§ WHAT YOU NEED TO DO: Please copy everything in the listing below, from the line containing "The height and" down to the end of the listing. Leave out the pictures.

§ DATA SECTION:
--- Start ---

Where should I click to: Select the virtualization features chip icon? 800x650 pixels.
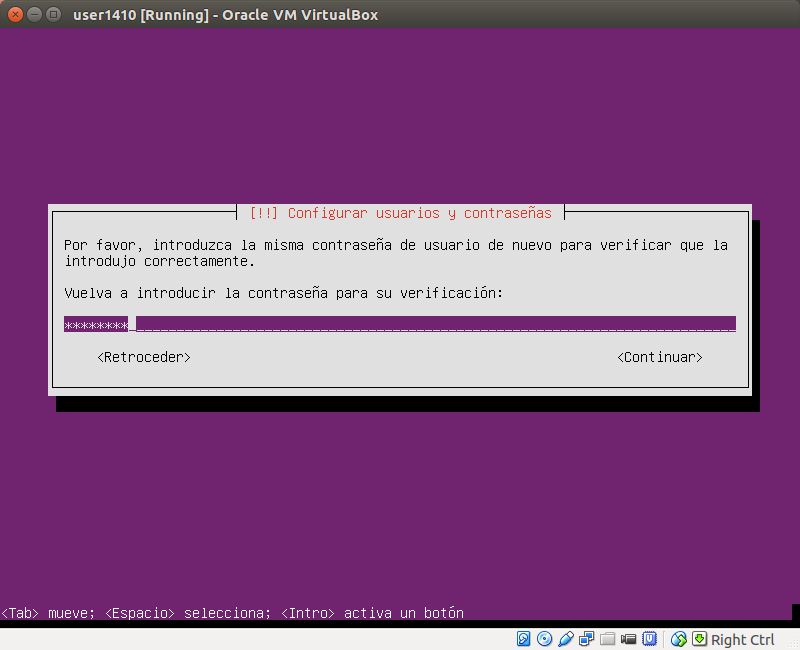click(x=651, y=639)
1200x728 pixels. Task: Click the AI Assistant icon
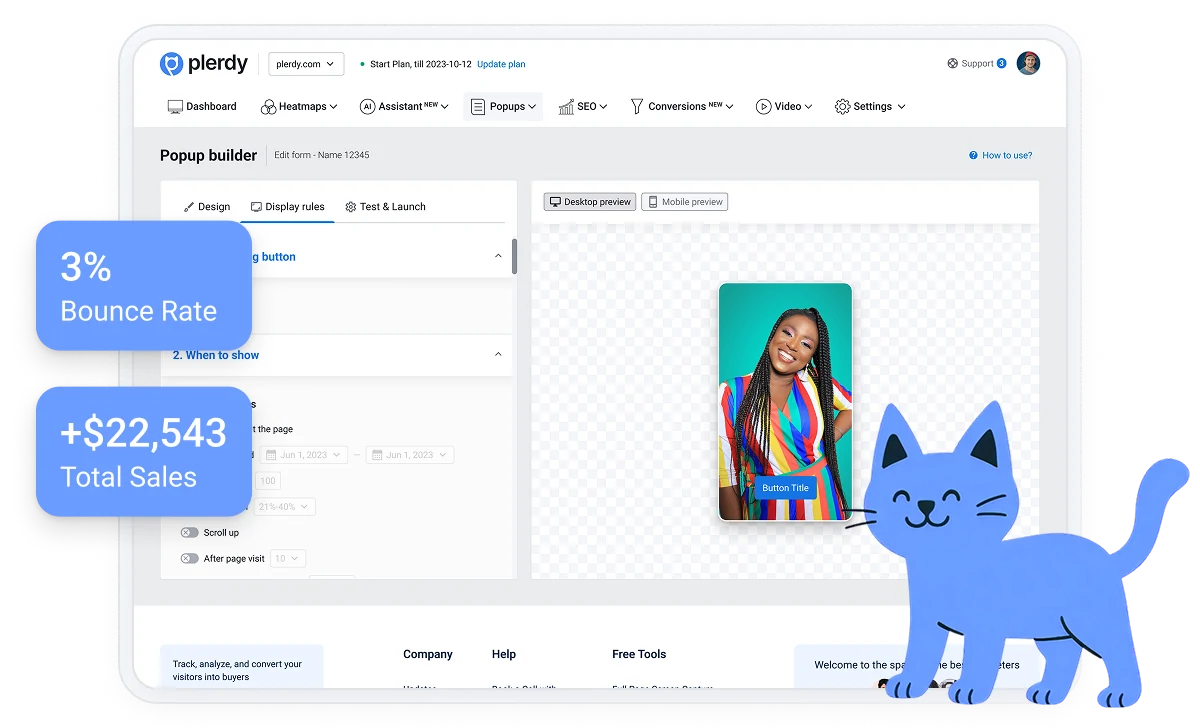367,107
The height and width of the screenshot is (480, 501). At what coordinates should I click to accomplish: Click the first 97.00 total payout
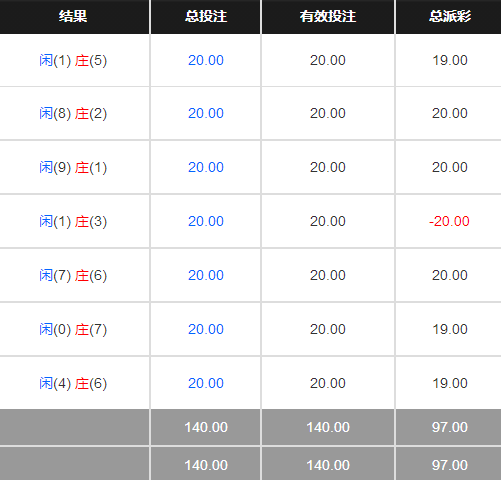click(x=450, y=427)
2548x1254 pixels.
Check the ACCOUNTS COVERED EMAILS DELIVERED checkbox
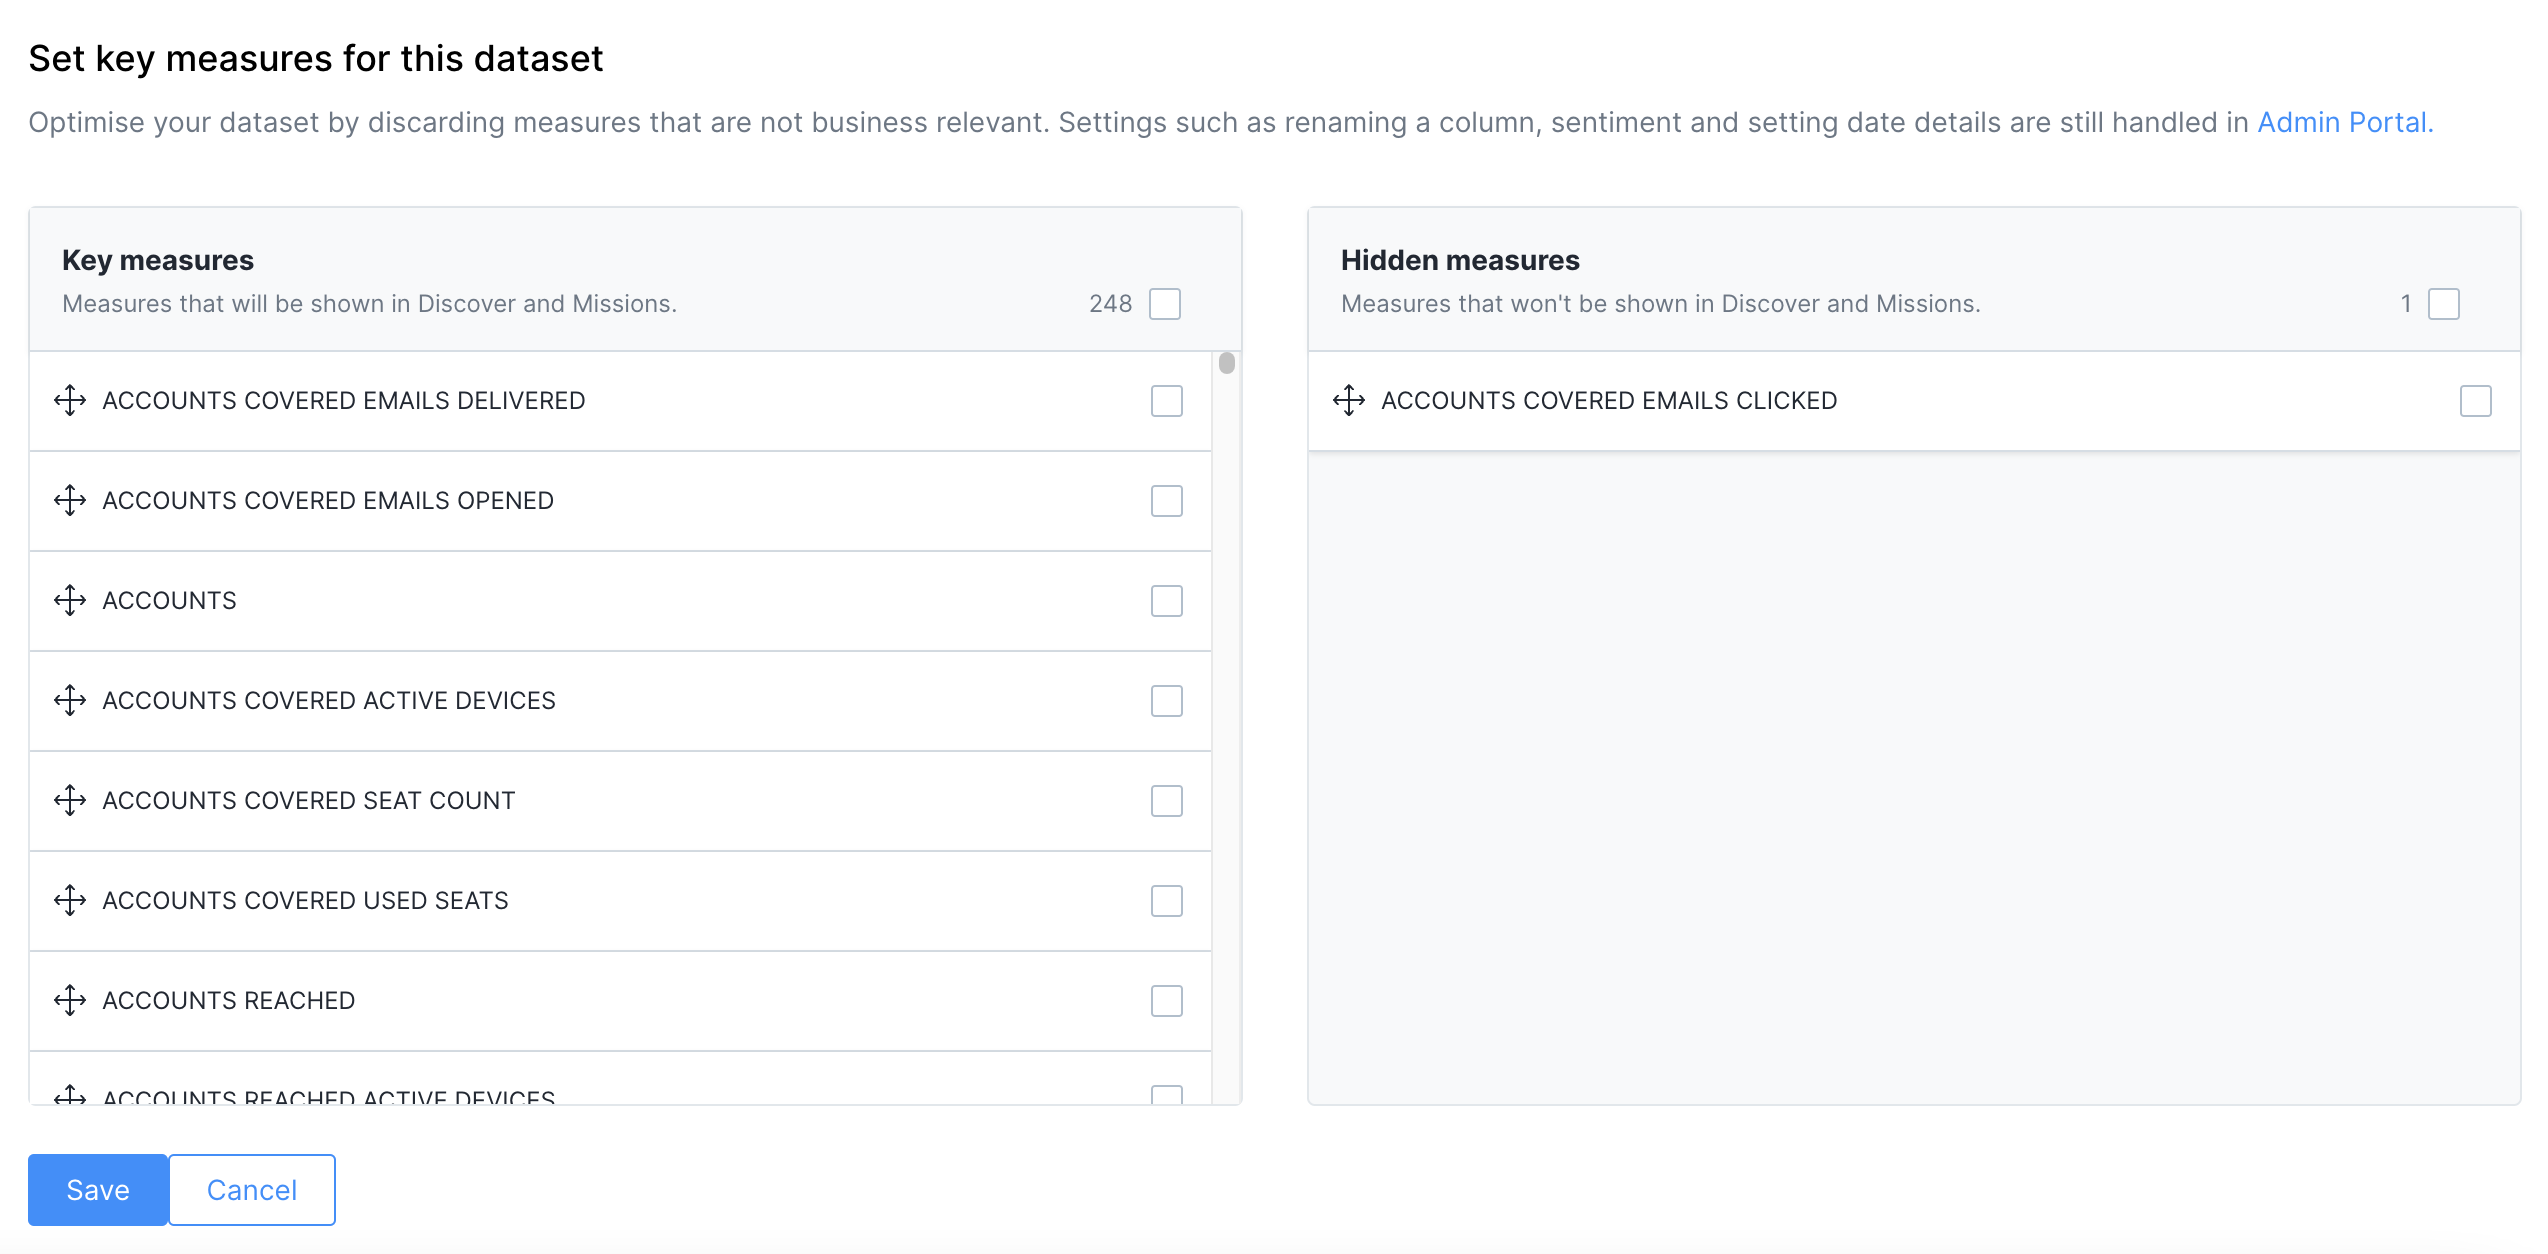point(1166,401)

--- End ---

§ ANSWER TO THE PROBLEM:
The height and width of the screenshot is (480, 501). At what coordinates should I click to accomplish: Click the first 97.00 total payout
click(x=450, y=427)
2548x1254 pixels.
Check the ACCOUNTS COVERED EMAILS DELIVERED checkbox
point(1166,401)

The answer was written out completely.